Pub Date : 2024-11-07eCollection Date: 2024-01-01DOI: 10.1093/bioadv/vbae158
Chaoyue Sun, Yanjun Li, Simone Marini, Alberto Riva, Dapeng Oliver Wu, Ruogu Fang, Marco Salemi, Brittany Rife Magalis
Motivation: In the midst of an outbreak, identification of groups of individuals that represent risk for transmission of the pathogen under investigation is critical to public health efforts. Dynamic transmission patterns within these clusters, whether it be the result of changes at the level of the virus (e.g. infectivity) or host (e.g. vaccination), are critical in strategizing public health interventions, particularly when resources are limited.
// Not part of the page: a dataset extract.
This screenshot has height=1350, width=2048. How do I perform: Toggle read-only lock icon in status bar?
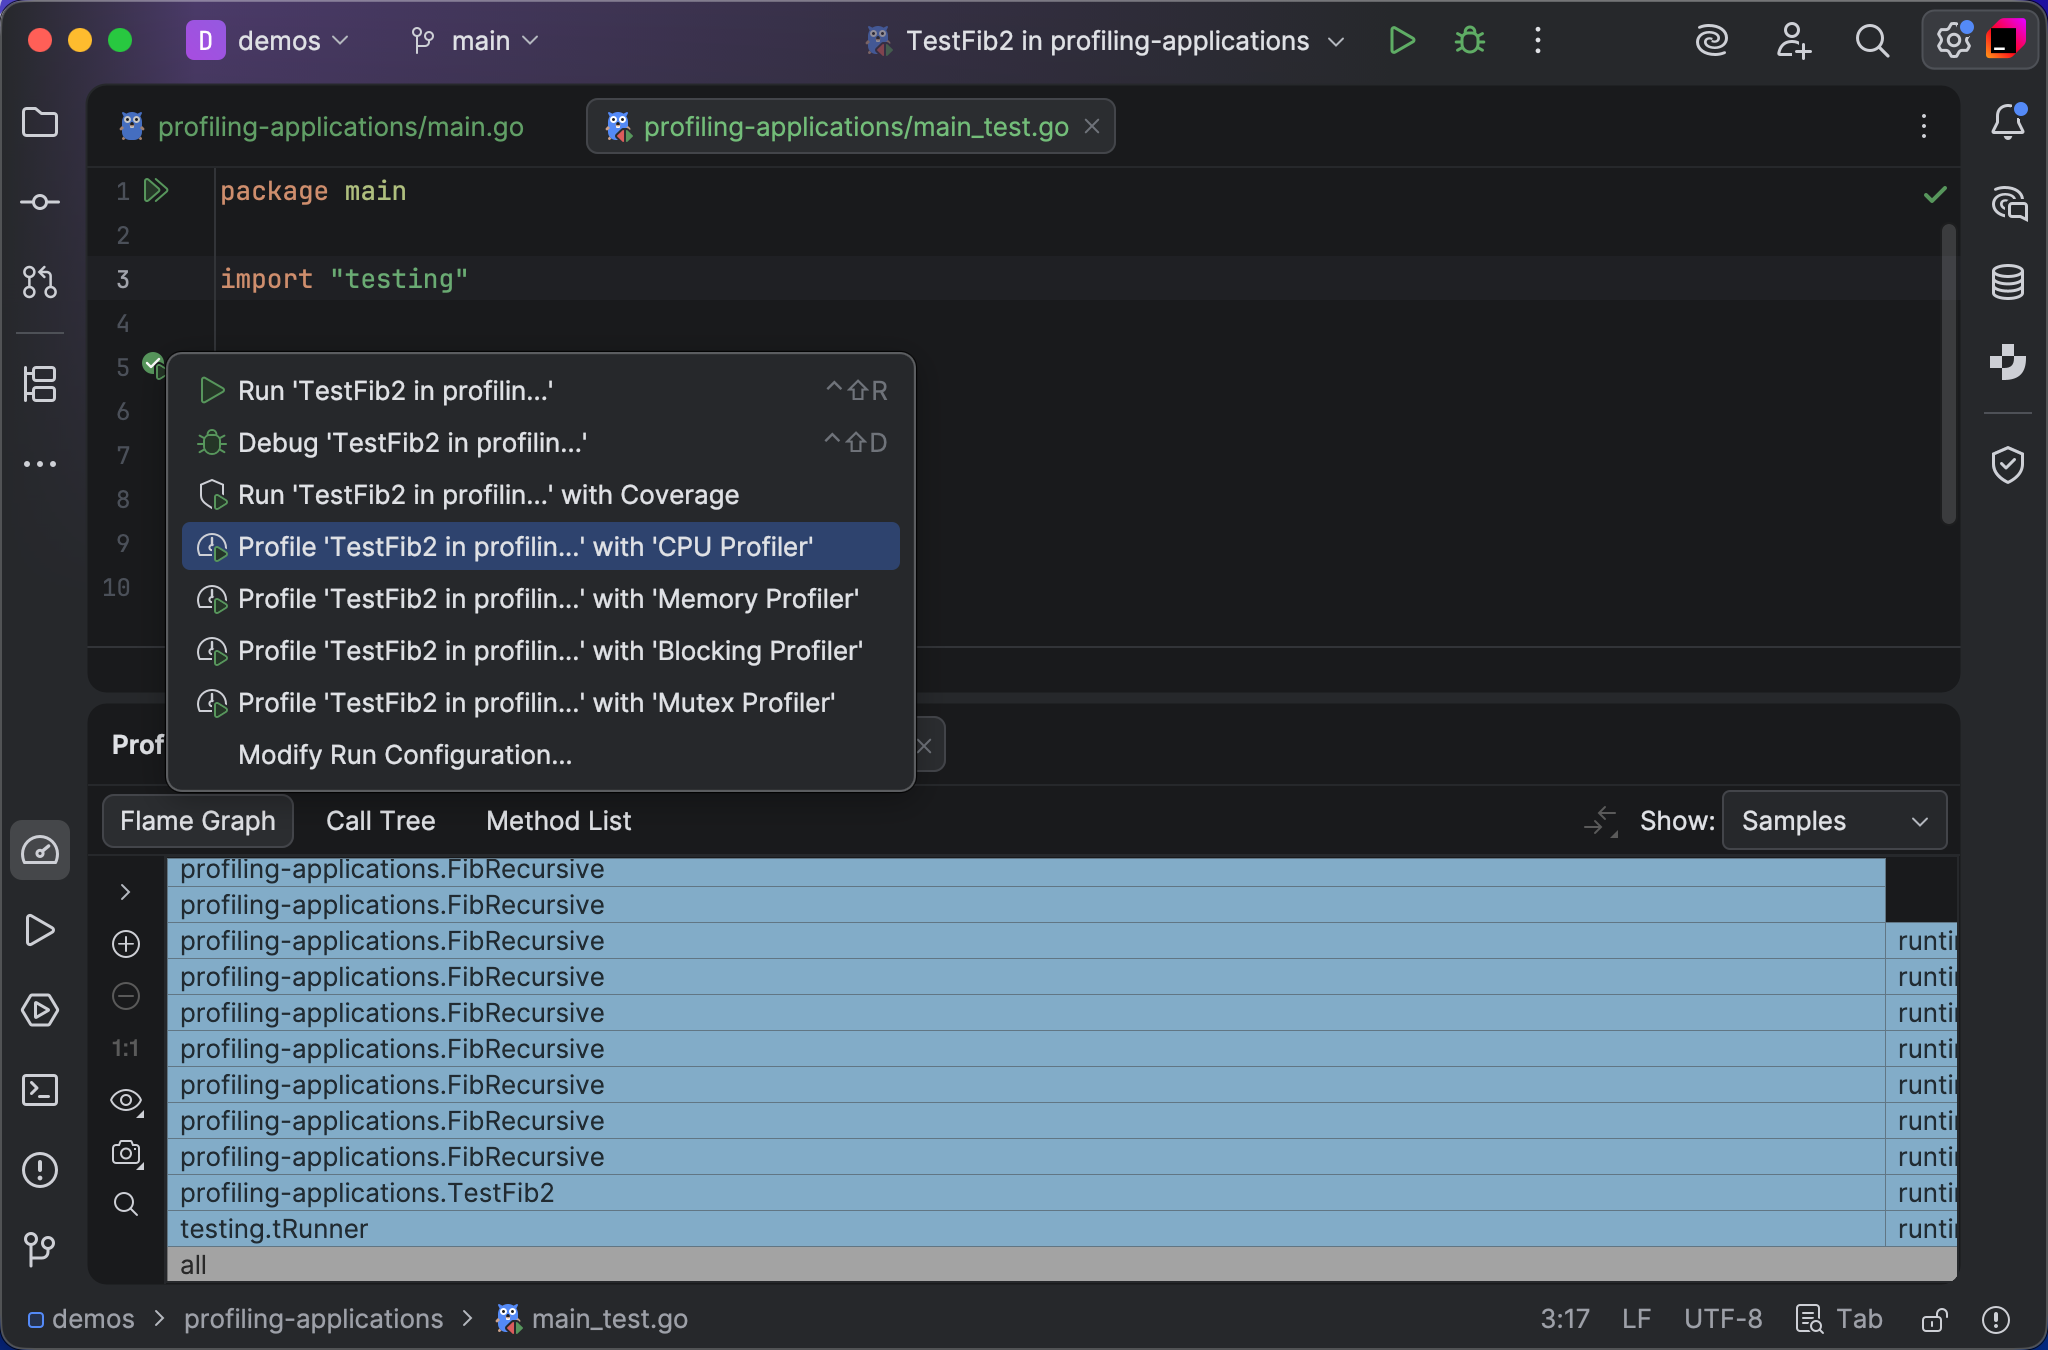coord(1934,1320)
Phylogenetic trees are widely used not only in the detection of transmission clusters, but the topological shape of the branches within can be useful sources of information regarding the dynamics of the represented population.
Results: We evaluated the limitation of existing tree shape metrics when dealing with dynamic transmission clusters and propose instead a phylogeny-based deep learning system -DeepDynaTree- for dynamic classification. Comprehensive experiments carried out on a variety of simulated epidemic growth models and HIV epidemic data indicate that this graph deep learning approach is effective, robust, and informative for cluster dynamic prediction. Our results confirm that DeepDynaTree is a promising tool for transmission cluster characterization that can be modified to address the existing limitations and deficiencies in knowledge regarding the dynamics of transmission trajectories for groups at risk of pathogen infection.
Availability and implementation: DeepDynaTree is available under an MIT Licence in https://github.com/salemilab/DeepDynaTree.
动机:在疫情爆发期间,确定哪些人群有传播所调查病原体的风险对公共卫生工作至关重要。无论是病毒水平(如传染性)还是宿主水平(如疫苗接种)的变化所导致的这些群组内的动态传播模式,对于制定公共卫生干预战略都至关重要,尤其是在资源有限的情况下。系统发生树不仅被广泛用于检测传播集群,而且其内部分支的拓扑形状也是有关所代表种群动态的有用信息来源:我们评估了现有树形指标在处理动态传播集群时的局限性,并提出了一种基于系统发育的深度学习系统--DeepDynaTree--用于动态分类。在各种模拟流行病增长模型和 HIV 流行病数据上进行的综合实验表明,这种图深度学习方法对于集群动态预测是有效、稳健和有参考价值的。我们的研究结果证实,DeepDynaTree 是一种很有前途的传播集群特征描述工具,它可以进行修改,以解决现有的局限性和病原体感染风险群体传播轨迹动态知识的不足:DeepDynaTree以MIT许可在https://github.com/salemilab/DeepDynaTree。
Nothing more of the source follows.